[Stored data]
******
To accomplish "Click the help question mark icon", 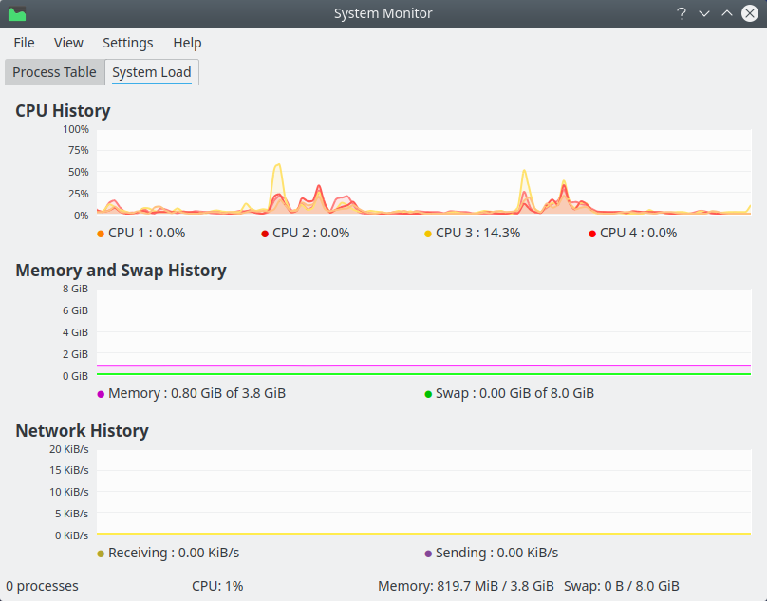I will (x=681, y=13).
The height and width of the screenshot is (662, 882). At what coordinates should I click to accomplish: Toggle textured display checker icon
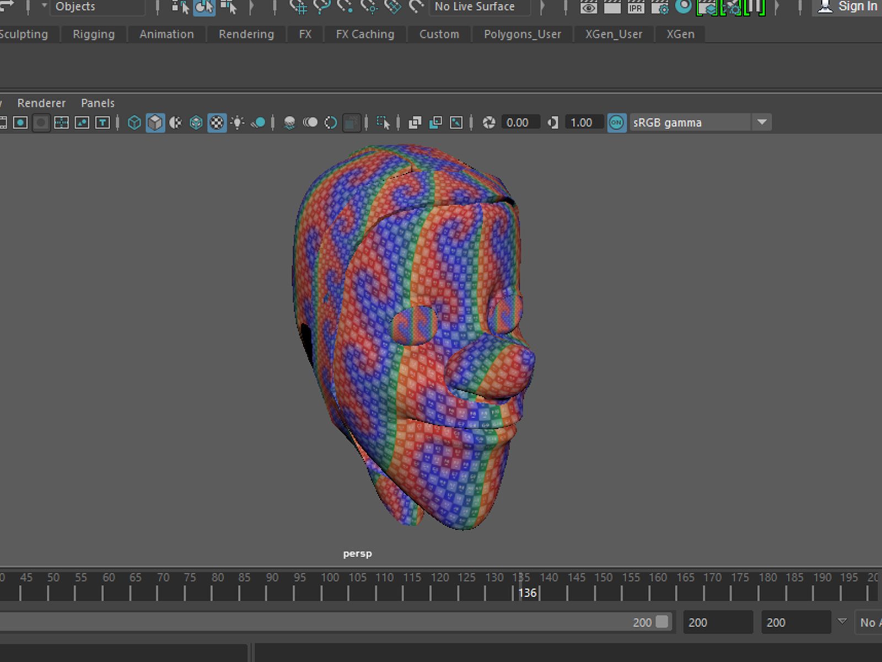click(217, 122)
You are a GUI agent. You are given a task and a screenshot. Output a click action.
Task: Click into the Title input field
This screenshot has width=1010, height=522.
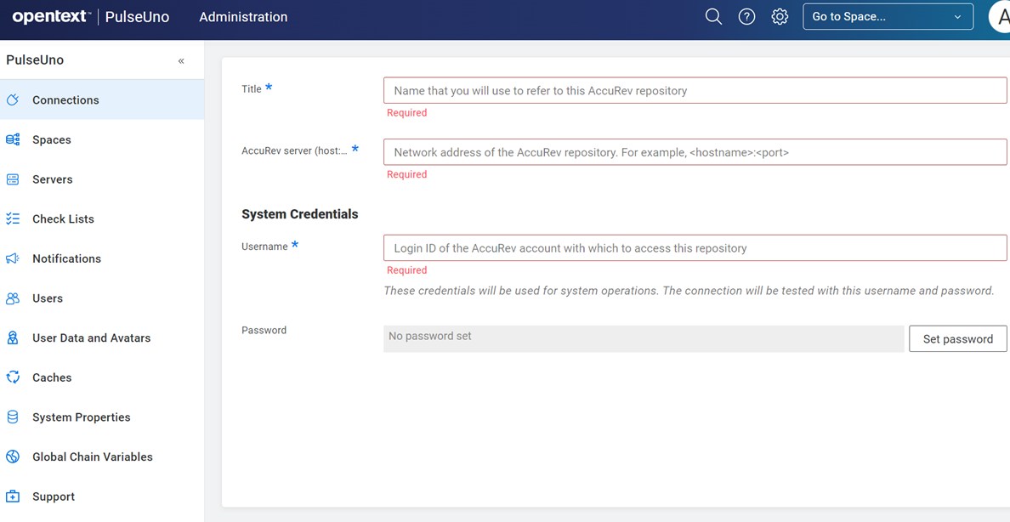[695, 91]
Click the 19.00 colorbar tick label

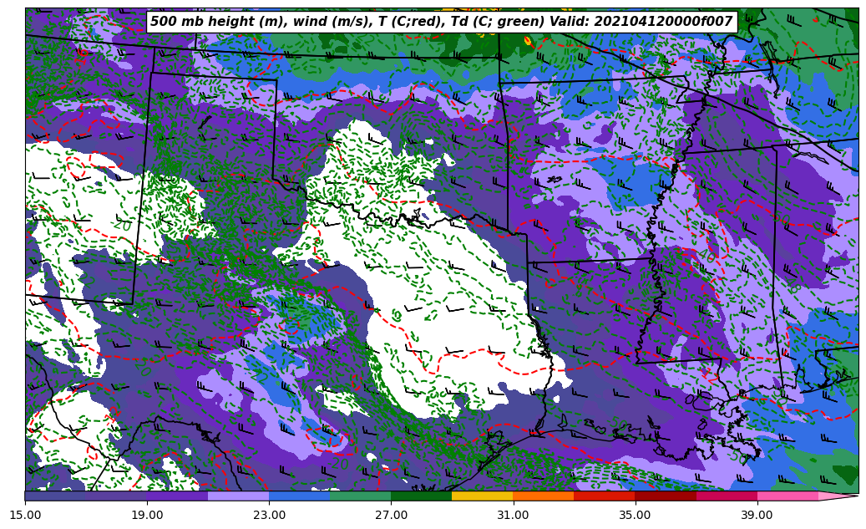pos(147,515)
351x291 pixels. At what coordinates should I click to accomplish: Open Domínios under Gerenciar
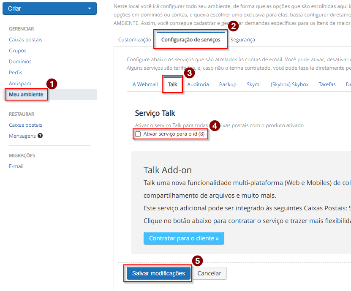pos(20,62)
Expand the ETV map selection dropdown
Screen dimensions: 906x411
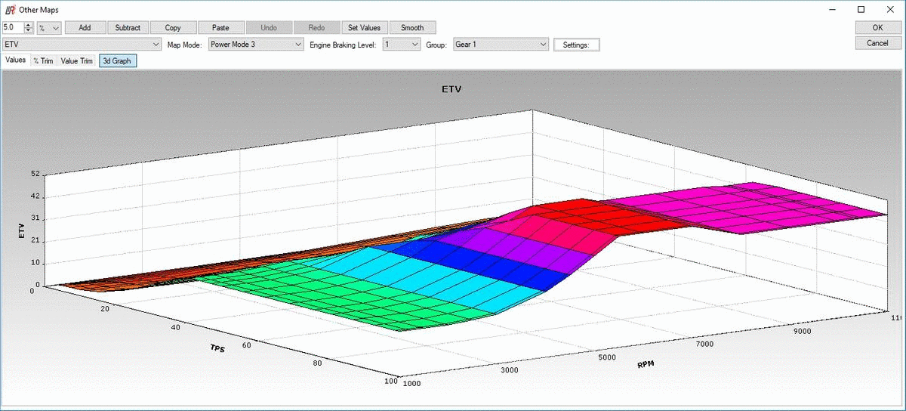82,45
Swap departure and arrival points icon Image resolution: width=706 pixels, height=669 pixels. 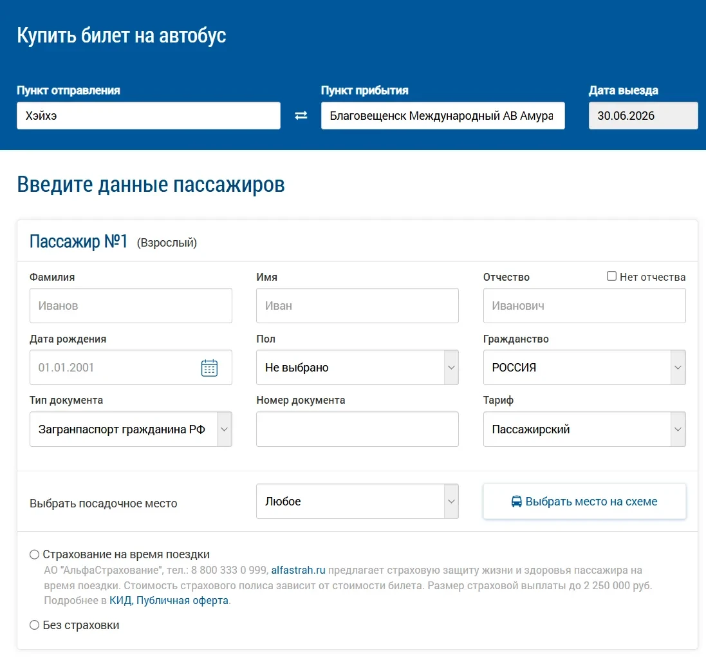(301, 115)
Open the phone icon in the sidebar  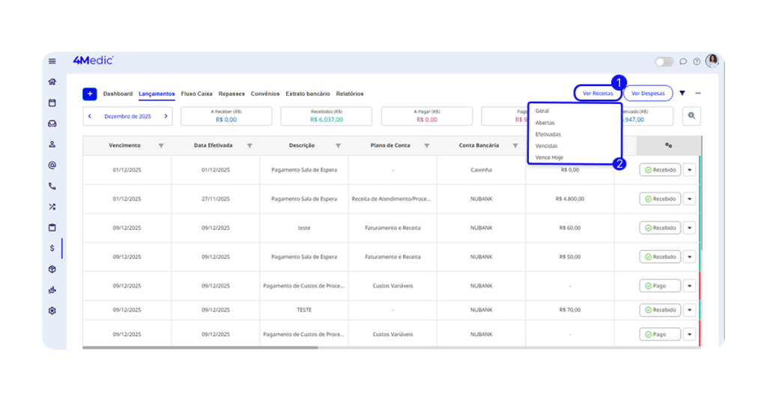click(52, 186)
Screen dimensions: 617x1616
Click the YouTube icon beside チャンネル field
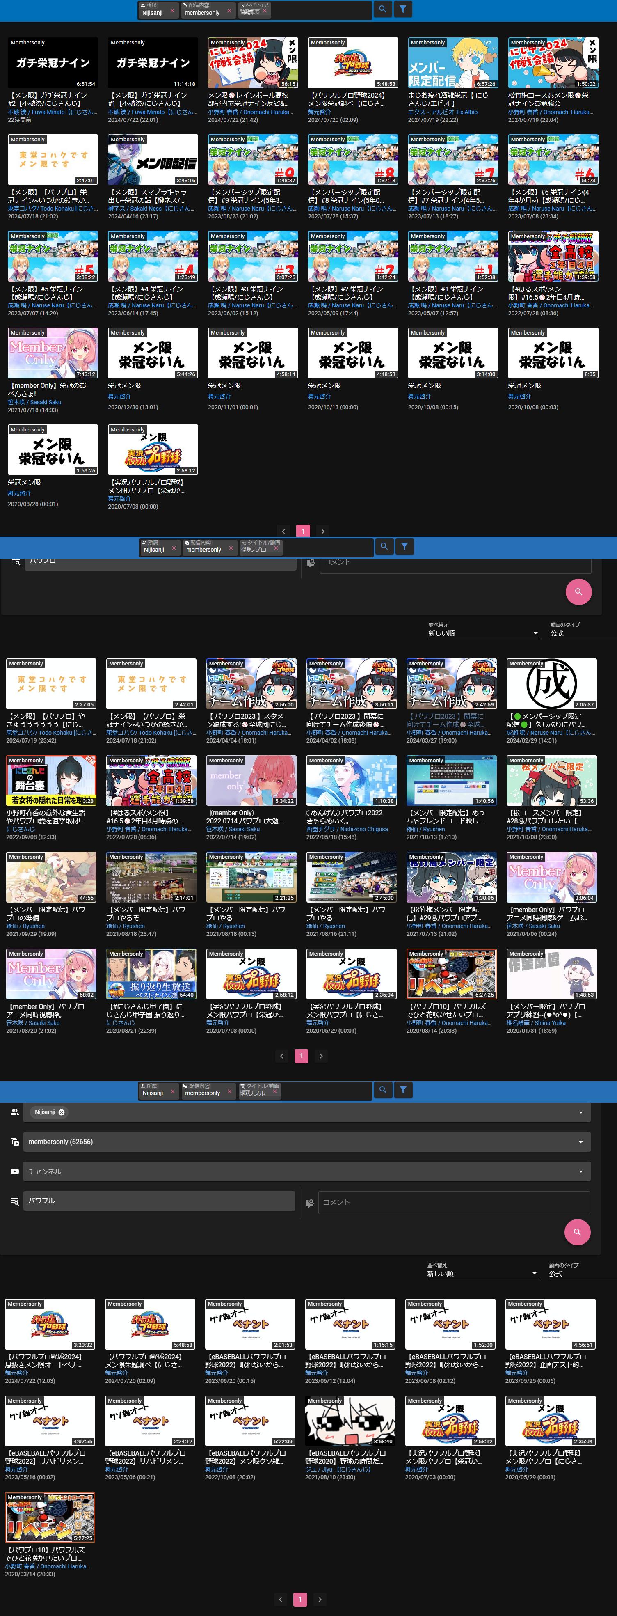point(14,1171)
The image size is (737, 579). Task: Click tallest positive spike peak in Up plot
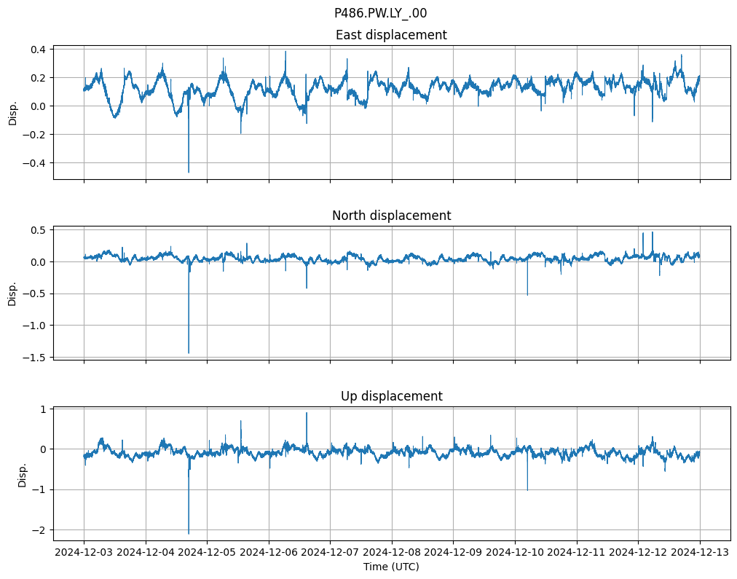tap(307, 413)
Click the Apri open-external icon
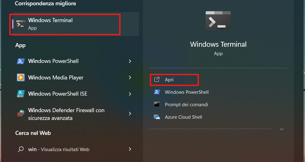This screenshot has width=305, height=162. point(157,80)
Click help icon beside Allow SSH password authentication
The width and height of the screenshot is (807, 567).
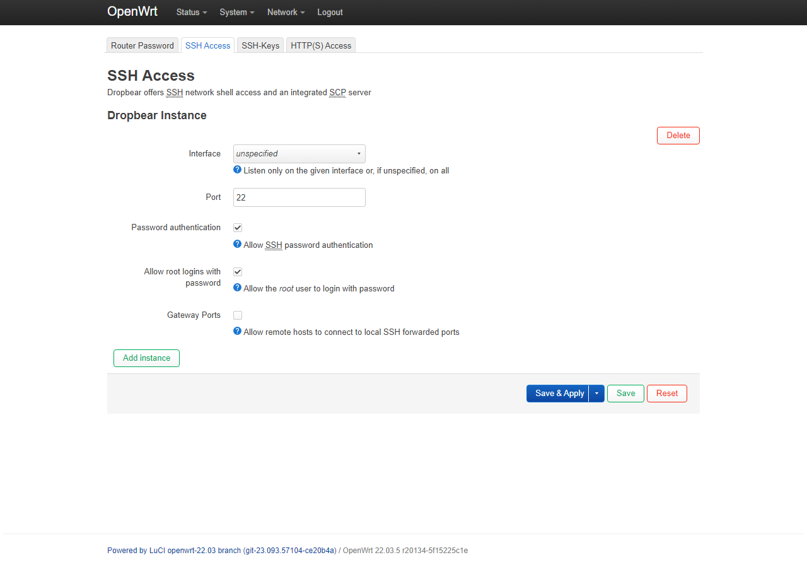[237, 244]
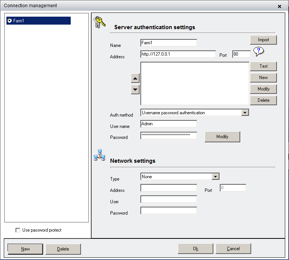
Task: Click the server Name input field
Action: [168, 43]
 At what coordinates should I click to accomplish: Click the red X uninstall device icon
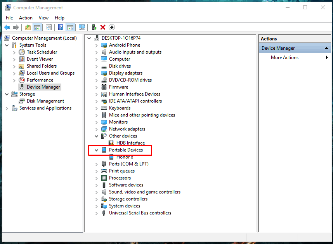103,27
******
The problem:
The answer must consist solely of the lines from the line containing "The width and" to the end of the data, reproduced exactly, with every picture left out.

Response to this exercise:
The width and height of the screenshot is (807, 567).
[237, 244]
Task: Click the server Name input field
Action: [168, 43]
 At what coordinates should I click to accomplish: Click the red X uninstall device icon
103,27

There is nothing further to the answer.